*Try it*: Write out the lines of the material below exactly, beginning at the line with "Image resolution: width=376" and stopping after the line with "Task: Click the Symbol column header", and leave out the pictures.

*Supplied data*:
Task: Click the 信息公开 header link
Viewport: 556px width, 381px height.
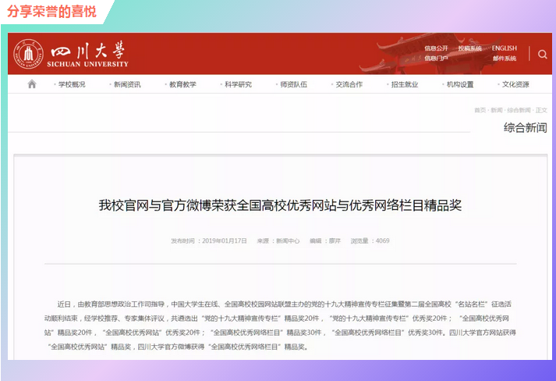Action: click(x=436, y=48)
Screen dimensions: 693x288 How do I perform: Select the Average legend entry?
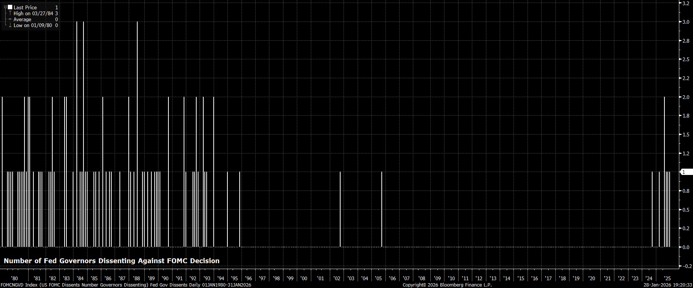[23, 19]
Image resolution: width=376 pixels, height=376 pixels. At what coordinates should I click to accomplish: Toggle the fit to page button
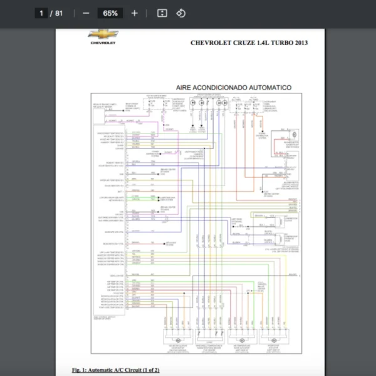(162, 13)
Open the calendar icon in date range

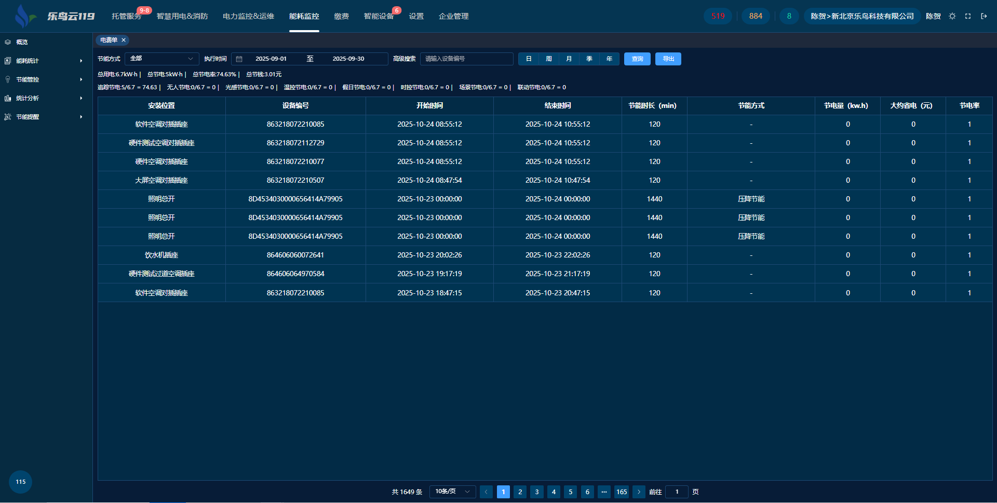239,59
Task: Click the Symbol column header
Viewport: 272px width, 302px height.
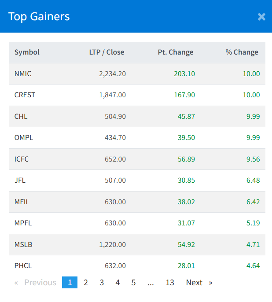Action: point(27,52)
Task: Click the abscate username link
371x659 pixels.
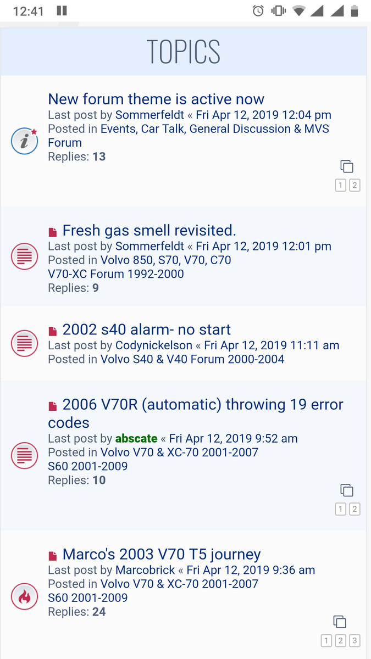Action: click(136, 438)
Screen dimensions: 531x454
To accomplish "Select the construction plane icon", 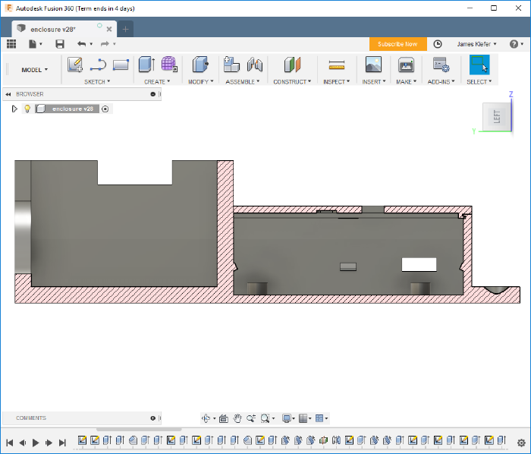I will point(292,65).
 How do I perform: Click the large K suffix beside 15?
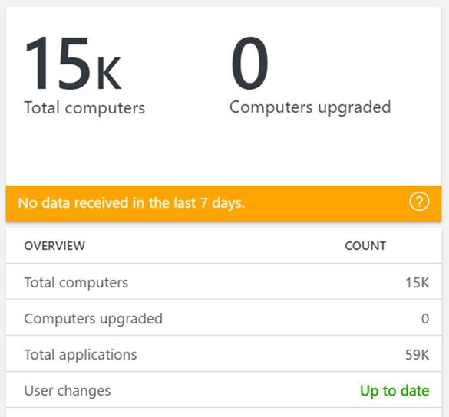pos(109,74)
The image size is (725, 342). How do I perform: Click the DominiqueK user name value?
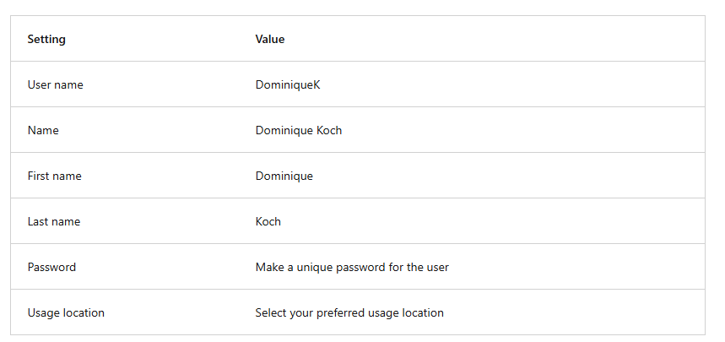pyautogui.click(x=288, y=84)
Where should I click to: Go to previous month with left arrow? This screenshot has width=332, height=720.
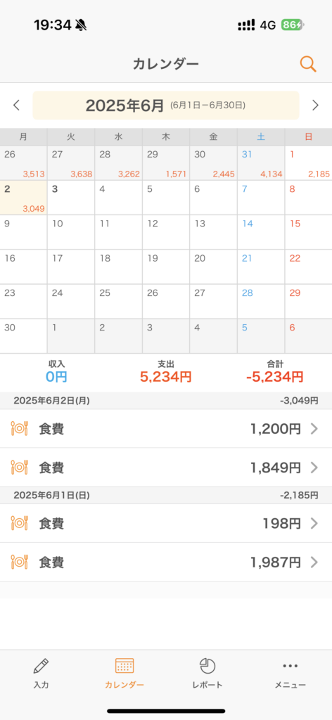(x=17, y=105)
==
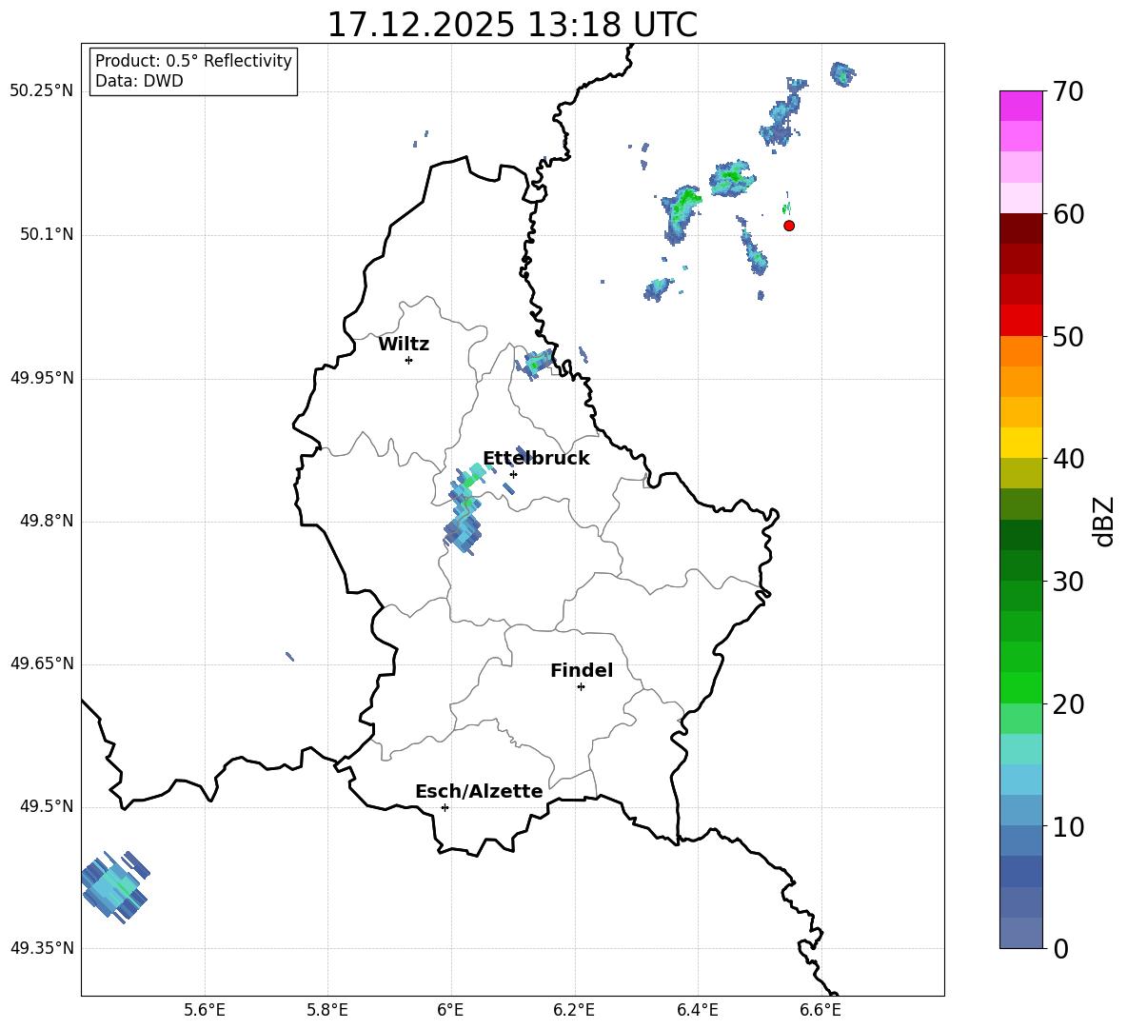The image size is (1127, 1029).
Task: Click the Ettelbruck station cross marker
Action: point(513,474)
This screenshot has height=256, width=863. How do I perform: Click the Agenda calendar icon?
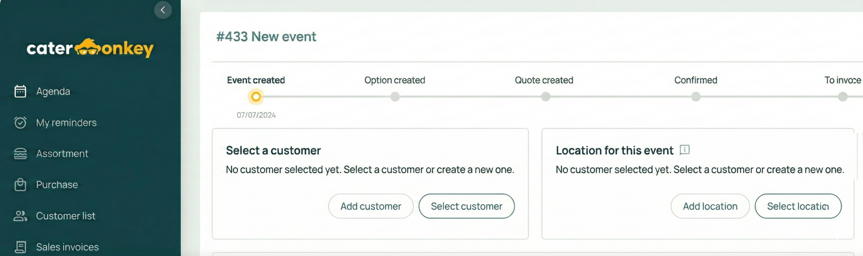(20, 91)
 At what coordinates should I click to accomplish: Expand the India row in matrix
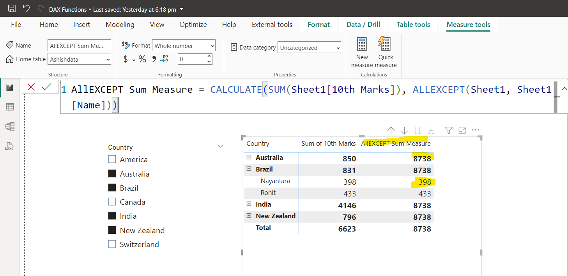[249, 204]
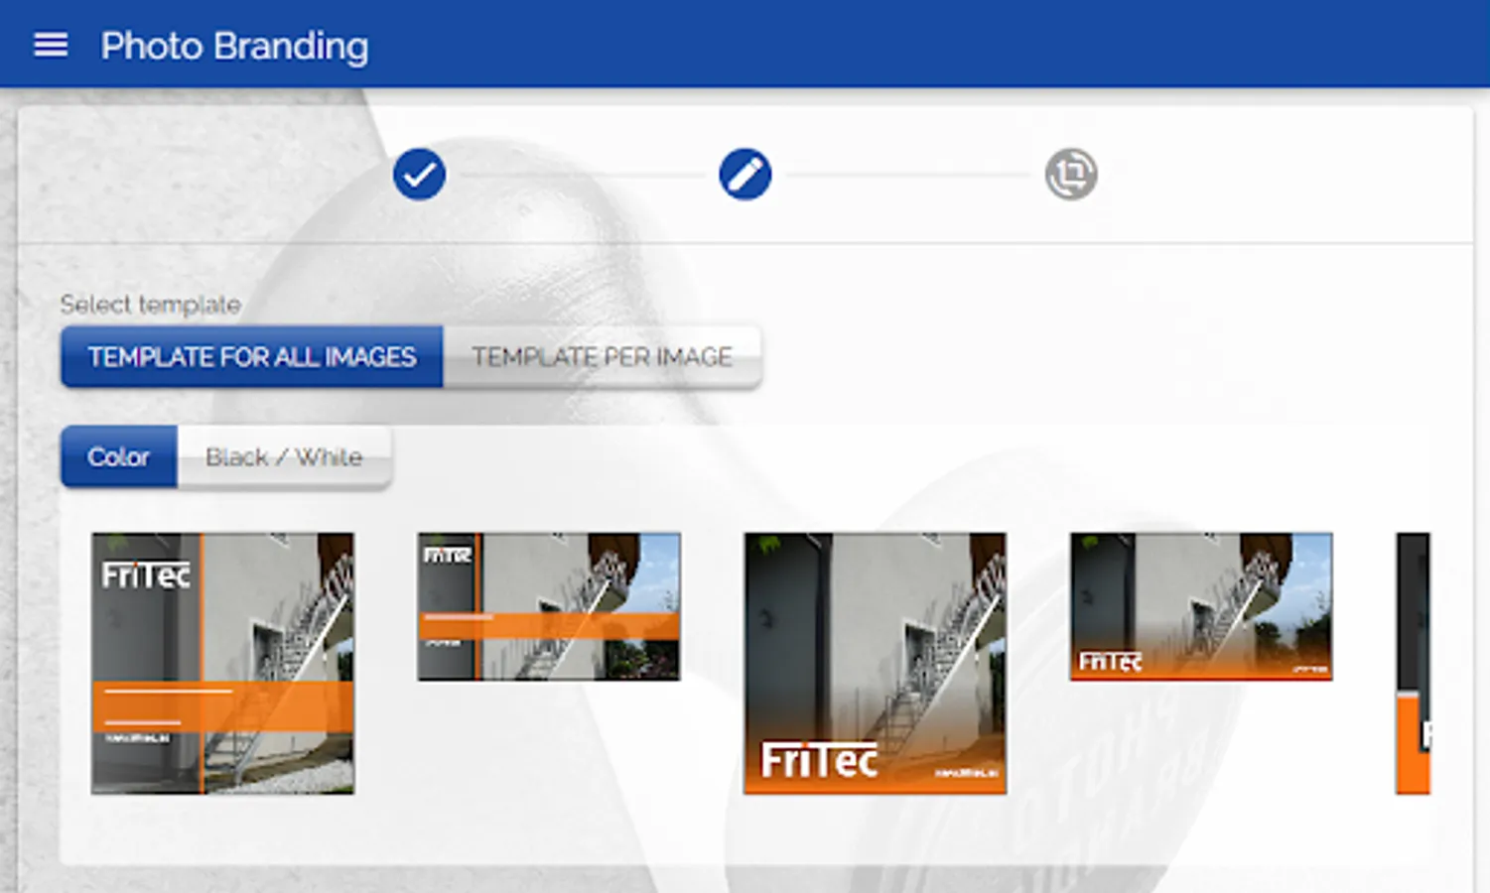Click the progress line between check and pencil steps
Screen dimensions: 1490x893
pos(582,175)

*Response box*:
Image resolution: width=376 pixels, height=376 pixels. At what coordinates should I click to accomplish: Toggle the fit to page button
(162, 13)
Open the calendar icon in date range

239,59
Task: Click the Symbol column header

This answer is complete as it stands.